Contributed Talk - Splinter ISM

Friday, 15 September 2023, 14:00   (H 3006)

Cosmic ray feedback and magnetic dynamos in the interstellar medium

C. Pfrommer, M. Werhahn, R. Pakmor, P. Girichidis
AIP Potsdam, MPA Garching, Universität Heidelberg

The interstellar medium is a dynamic and complex environment that plays a crucial role in shaping the evolution of galaxies and the birth of new stars. The multiphase nature of its components is maintained by interactions through various physical processes, such as ionization, heating, cooling, magnetic fields, and relativistic particle populations (so-called cosmic rays) and it remains a major outstanding challenge to identify the underlying physics.

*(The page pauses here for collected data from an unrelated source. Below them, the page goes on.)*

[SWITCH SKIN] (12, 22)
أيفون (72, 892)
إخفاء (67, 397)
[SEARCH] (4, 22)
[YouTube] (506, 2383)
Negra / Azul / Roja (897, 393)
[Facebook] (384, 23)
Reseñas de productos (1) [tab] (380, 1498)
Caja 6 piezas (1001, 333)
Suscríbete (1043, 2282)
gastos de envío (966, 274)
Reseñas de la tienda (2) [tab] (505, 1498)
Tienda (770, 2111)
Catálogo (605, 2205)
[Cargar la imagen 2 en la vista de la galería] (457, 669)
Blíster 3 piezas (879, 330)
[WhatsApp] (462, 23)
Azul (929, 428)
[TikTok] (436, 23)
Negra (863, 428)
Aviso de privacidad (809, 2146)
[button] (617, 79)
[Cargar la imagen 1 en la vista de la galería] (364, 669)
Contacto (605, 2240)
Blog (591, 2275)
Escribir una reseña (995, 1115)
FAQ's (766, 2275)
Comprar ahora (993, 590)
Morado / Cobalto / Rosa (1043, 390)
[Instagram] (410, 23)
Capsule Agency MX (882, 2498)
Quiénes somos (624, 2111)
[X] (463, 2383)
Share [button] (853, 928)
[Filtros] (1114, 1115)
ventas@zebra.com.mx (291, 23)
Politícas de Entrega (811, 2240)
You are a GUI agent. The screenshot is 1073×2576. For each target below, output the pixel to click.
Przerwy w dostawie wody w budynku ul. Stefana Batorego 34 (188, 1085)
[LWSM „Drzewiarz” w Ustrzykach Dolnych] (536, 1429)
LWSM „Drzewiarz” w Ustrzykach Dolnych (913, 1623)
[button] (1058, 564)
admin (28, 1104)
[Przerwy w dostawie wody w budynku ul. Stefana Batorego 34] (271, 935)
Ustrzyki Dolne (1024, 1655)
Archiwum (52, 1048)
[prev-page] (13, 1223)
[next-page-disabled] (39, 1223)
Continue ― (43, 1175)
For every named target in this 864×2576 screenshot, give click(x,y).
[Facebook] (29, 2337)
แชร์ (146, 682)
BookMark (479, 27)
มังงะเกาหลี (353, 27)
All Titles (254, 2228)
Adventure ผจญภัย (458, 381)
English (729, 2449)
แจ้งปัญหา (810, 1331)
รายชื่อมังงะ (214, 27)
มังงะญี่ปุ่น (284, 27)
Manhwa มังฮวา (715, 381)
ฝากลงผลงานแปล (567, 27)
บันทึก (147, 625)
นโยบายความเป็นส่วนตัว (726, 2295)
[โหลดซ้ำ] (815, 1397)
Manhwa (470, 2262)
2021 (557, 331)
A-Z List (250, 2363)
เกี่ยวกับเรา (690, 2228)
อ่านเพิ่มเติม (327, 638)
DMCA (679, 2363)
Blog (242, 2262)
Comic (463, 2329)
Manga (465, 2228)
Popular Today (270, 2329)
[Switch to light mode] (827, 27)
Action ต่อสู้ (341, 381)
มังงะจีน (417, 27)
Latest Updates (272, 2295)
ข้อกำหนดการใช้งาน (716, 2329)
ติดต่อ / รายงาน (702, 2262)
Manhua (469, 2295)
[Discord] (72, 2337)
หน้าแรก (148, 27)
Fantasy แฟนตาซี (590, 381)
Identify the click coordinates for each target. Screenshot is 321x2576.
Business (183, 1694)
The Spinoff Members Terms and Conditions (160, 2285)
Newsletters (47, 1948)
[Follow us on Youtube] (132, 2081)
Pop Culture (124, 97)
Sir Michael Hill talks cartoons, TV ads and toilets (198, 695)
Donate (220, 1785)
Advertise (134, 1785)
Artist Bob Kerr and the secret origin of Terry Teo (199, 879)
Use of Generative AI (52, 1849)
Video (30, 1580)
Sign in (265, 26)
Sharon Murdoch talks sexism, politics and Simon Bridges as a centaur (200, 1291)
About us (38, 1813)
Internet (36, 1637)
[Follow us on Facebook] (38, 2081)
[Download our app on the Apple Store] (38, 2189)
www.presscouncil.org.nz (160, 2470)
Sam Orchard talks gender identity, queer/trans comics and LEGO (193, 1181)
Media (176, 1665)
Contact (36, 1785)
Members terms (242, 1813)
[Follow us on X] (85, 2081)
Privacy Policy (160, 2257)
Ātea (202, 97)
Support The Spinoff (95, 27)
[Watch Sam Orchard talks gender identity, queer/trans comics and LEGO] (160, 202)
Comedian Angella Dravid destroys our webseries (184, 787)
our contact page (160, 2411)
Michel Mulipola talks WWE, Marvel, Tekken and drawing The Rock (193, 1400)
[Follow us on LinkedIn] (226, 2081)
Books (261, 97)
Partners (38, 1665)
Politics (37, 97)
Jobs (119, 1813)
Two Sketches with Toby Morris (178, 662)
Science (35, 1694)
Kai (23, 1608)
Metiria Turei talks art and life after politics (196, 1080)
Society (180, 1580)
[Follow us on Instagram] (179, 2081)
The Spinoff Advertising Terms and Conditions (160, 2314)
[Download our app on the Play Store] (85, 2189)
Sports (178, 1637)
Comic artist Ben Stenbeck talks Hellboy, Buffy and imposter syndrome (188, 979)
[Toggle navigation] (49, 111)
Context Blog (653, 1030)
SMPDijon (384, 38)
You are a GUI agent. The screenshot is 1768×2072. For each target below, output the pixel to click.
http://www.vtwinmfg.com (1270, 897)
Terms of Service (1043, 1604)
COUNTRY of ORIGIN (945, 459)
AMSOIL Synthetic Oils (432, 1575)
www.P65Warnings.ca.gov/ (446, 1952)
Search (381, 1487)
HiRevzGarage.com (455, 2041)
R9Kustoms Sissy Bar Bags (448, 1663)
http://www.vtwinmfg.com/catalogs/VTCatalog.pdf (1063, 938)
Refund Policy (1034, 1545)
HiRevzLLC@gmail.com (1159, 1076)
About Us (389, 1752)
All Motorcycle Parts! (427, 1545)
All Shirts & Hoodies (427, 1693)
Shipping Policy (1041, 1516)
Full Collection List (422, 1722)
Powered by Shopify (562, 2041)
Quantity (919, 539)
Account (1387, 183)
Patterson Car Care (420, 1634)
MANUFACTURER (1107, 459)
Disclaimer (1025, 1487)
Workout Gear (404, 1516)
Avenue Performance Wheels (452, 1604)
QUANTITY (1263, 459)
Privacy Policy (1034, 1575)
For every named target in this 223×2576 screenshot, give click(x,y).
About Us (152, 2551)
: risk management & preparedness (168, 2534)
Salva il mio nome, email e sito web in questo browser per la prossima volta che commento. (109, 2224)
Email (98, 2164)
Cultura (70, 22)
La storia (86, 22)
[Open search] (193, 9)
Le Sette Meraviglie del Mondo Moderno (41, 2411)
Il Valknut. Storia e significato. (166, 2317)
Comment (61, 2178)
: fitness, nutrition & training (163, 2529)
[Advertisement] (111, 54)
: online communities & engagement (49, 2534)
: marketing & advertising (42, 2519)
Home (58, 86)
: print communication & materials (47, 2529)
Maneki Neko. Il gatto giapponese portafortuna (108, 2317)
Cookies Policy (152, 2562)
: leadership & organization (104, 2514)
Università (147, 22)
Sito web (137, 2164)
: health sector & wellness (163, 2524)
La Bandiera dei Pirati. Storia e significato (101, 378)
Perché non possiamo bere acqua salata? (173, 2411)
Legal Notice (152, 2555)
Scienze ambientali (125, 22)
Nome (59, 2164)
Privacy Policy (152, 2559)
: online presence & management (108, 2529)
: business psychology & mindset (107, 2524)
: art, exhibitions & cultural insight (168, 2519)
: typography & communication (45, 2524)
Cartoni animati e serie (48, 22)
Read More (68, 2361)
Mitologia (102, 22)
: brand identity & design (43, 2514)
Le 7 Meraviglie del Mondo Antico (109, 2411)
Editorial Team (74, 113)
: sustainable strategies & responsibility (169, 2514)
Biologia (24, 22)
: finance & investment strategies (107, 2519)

Of particular interest are feedback processes by star formation, supernovae, radiation, and cosmic rays which appear to be critical in obtaining realistic disk galaxies and to slow down star formation to the small observed rates as demonstrated by recent cosmological simulations. However, many of these simulations neglected magnetic fields and cosmic rays. Those are known to provide a pressure support comparable to the thermal gas in our Galaxy and couple dynamically and thermally to the gas, which seriously questions their neglect. After introducing the underlying physical concepts, I will present our recent efforts to model cosmic ray physics and magnetic fields in galaxy formation. In particular, I will identify the different stages of a gravitationally driven magnetic dynamo that grows the field to the observed strengths. I will then explain how cosmic rays interact with and propagate through the magnetized plasma in the interstellar and circumgalactic media and demonstrate that cosmic rays play a decisive role in the formation and evolution of spiral galaxies by providing feedback that regulates star formation and drives gas out in galactic winds. Comparing cosmic ray spectra of electrons and protons to observational data and studying the correlation of the far-infrared emission with the gamma-ray and radio emission from galaxies enables us to test the cosmic ray feedback and dynamo models for the growth of galactic magnetic fields. This argues that a complete understanding of galaxy formation necessarily includes these non-thermal components.